Inhibition of Voltage-Dependent Ca2+Currents and Activation of Pertussis Toxin-Sensitive G-Proteins via Muscarinic Receptors in GH3Cells

Abstract

In the rat pituitary cell line GH₃, carbachol inhibits PRL secretion in a pertussis toxin-sensitive manner. For elucidation of the underlying mechanisms, we studied the effect of carbachol on voltage-dependent Ca²⁺ currents. Under voltage-clamp conditions, carbachol inhibited whole-cell Ca²⁺ currents by about 25%. This inhibitory action of carbachol was not observed in cells treated with pertussis toxin, indicating the involvement of a pertussis toxin-sensitive G-protein. In membranes of GH₃ cells, carbachol stimulated a pertussis toxin-sensitive highaffinity GTPase.
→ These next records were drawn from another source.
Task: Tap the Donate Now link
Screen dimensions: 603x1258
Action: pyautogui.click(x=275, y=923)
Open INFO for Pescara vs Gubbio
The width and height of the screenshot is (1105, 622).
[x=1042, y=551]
In immunoblot experiments with peptide antisera, we identified two forms of the G_i α-subunit (41 and 40 kDa) and two forms of the G_o α-subunit (40 and 39 kDa). The 40-kDa G_i α-subunit was recognized by an antibody specific for the G_i2 α-subunit, and the 39-kDa G_o α-subunit was detected by an antibody specific for the G_o2 α-subunit. Incubation of membranes with the photoreactive GTP analog [α-³²P]GTP azidoanilide resulted in photolabeling of 40- and 39-kDa pertussis toxin substrates comigrating with G-protein α-subunits of the corresponding molecular masses. Carbachol dose-dependently stimulated incorporation of the photoreactive GTP analog into the 39-kDa pertussis toxin substrate and, to a lesser extent, into 40-kDa pertussis toxin substrates. The data indicate that muscarinic receptors of GH₃ cells couple preferentially to G_o, which is likely to be involved in the inhibition of secretion, possibly by conferring an inhibitory effect to voltage-dependent Ca²⁺ channels.